I think they were. My brother was quite theatrical, too, and they were baffled about where it came from. But I can't remember them for a moment expressing consternation about it. When I was younger, I did more singing than acting. Lots of singing in inappropriate clothes [laughs]. I went to a singing group and they dragged me willingly around all these competitions. I think they felt I was being channelled in the right direction because I was quite hyperactive. They were totally supportive.

What does your brother do now?

He's super-clever with computers and the media. I don't even understand what he does.

Are your own children [Maggie, three, and Nancy, one] latent performers?

I'm slightly dreading it, to be honest, because I've done well – touch wood. I'm really lucky to work as much as I do and my husband is successful in the same industry and I dread it because we are not reflective of most people in this profession. There are hardly any parts and a lot of actors and so many people don't work and struggle really hard to keep going.

Your husband, Roger Michell, is an acclaimed film, TV and theatre director. Do you give each other honest critiques of your work?

I totally welcome Roger's – and I'm using inverted commas here – "notes". I'm not an overly sensitive person. I don't get offended if someone comes up to me in Waitrose – for some reason, it's Waitrose in particular – and says: "Oh, I saw you in Cabaret. I hated it. You weren't very good." It doesn't bother me. I think: "OK, that's your opinion and, yeah, maybe I wasn't very good." Rog is one of the best directors I've ever worked with. So if I'm doing a play, he will come to the preview and tell me what he thinks. As I value him as an artist, I'd be dumb not to take it on board.

What's your favourite film of his?

My favourite is The Mother. I love his darkly comic work. I love Venus as well. He also does amazing theatre.

Not Notting Hill then?

[chuckles] Notting Hill is not really my kind of film. I find it arse-achingly middle class.

Your husband is some years older than you and has two grown-up children. What's it like being a stepmother?

I don't think of myself as a stepmother because I don't feel I've mothered them. They're amazing and make me laugh. I get on very well with them because they're so funny and bright.

I read somewhere that you like a  dance-off…

Oh I got totally misquoted saying I can dance like Rihanna. I can't! What I did say is that I enjoy a dance-off with my stepdaughter and her friends. In fact, it was my stepson's 21st birthday recently and I was waiting all evening for a dance-off but they're all at Cambridge and very sophisticated so it never happened.

You've played so many different and varied characters. Apart from in Waitrose, do people recognise you?

Never, ever. I went to a friend's recently and one of the guests said: "Oh, I don't really know who you are or what you do but the only decent telly I've seen recently is a series called Accused [the BBC anthology series directed by Jimmy McGovern] and I really liked the last episode which had a really good person in it." And my friend said: "That was Anna."

It's important to me because I've played lots of different things and it means I've managed to pull off lots of different characters.

What is the greatest piece of acting you've seen?

The work that has most inspired me is a film called The Arbor, with Monica Dolan. It's extraordinarily powerful. The acting is amazing.

• **Data block**:
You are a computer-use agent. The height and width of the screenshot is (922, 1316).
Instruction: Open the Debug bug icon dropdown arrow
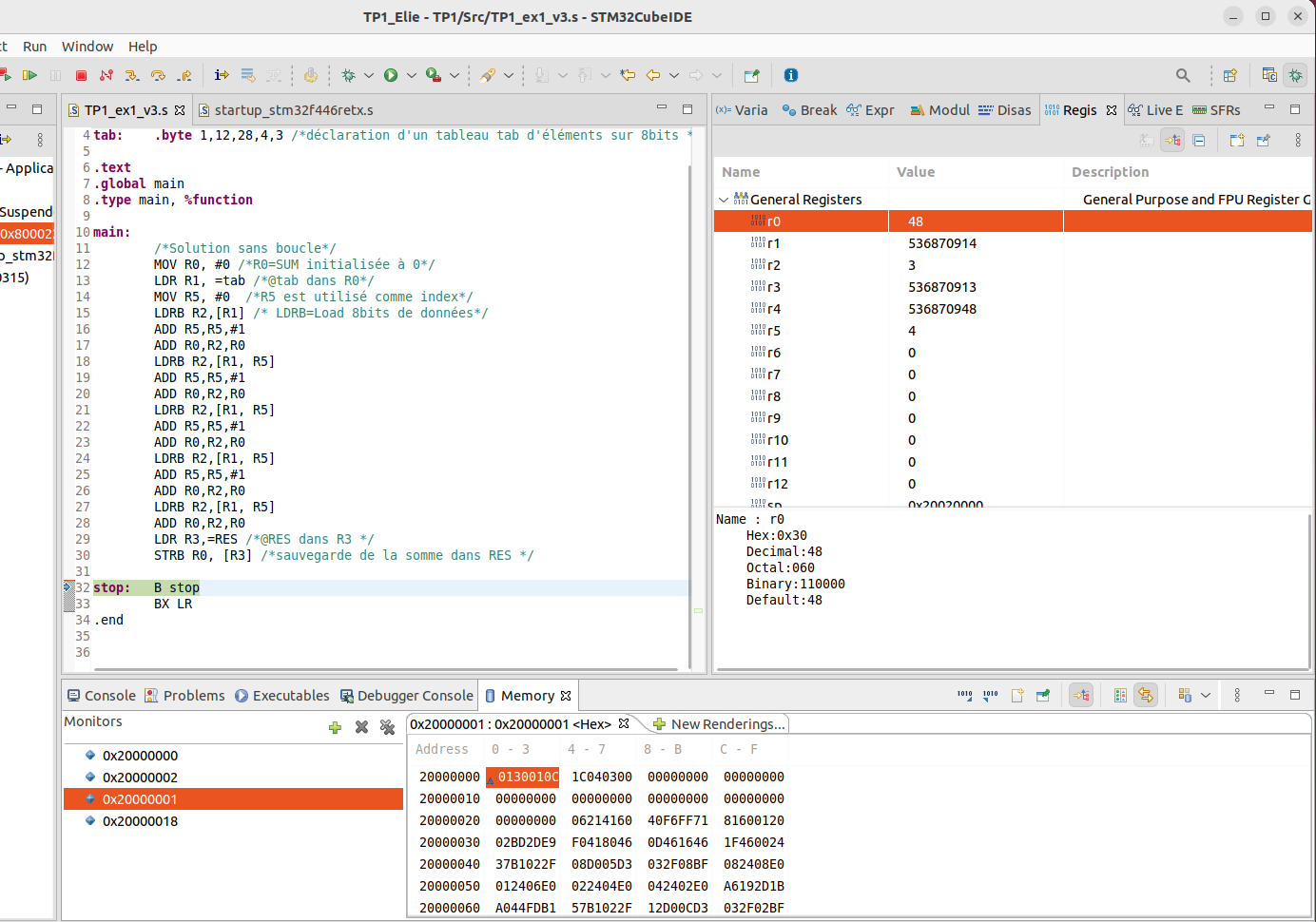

• **Work to do**:
1 – In the interview, which of the husband's films does the interviewee name as a favorite?
2 – Translate this sentence from the interview into French: "I'm not an overly sensitive person."
3 – Reproduce the stretch of the interview from "I totally welcome" through "does amazing theatre.".

• **Solution set**:
1 – The Mother

2 – Je ne suis pas une personne trop sensible.

3 –
I totally welcome Roger's – and I'm using inverted commas here – "notes". I'm not an overly sensitive person. I don't get offended if someone comes up to me in Waitrose – for some reason, it's Waitrose in particular – and says: "Oh, I saw you in Cabaret. I hated it. You weren't very good." It doesn't bother me. I think: "OK, that's your opinion and, yeah, maybe I wasn't very good." Rog is one of the best directors I've ever worked with. So if I'm doing a play, he will come to the preview and tell me what he thinks. As I value him as an artist, I'd be dumb not to take it on board.

What's your favourite film of his?

My favourite is The Mother. I love his darkly comic work. I love Venus as well. He also does amazing theatre.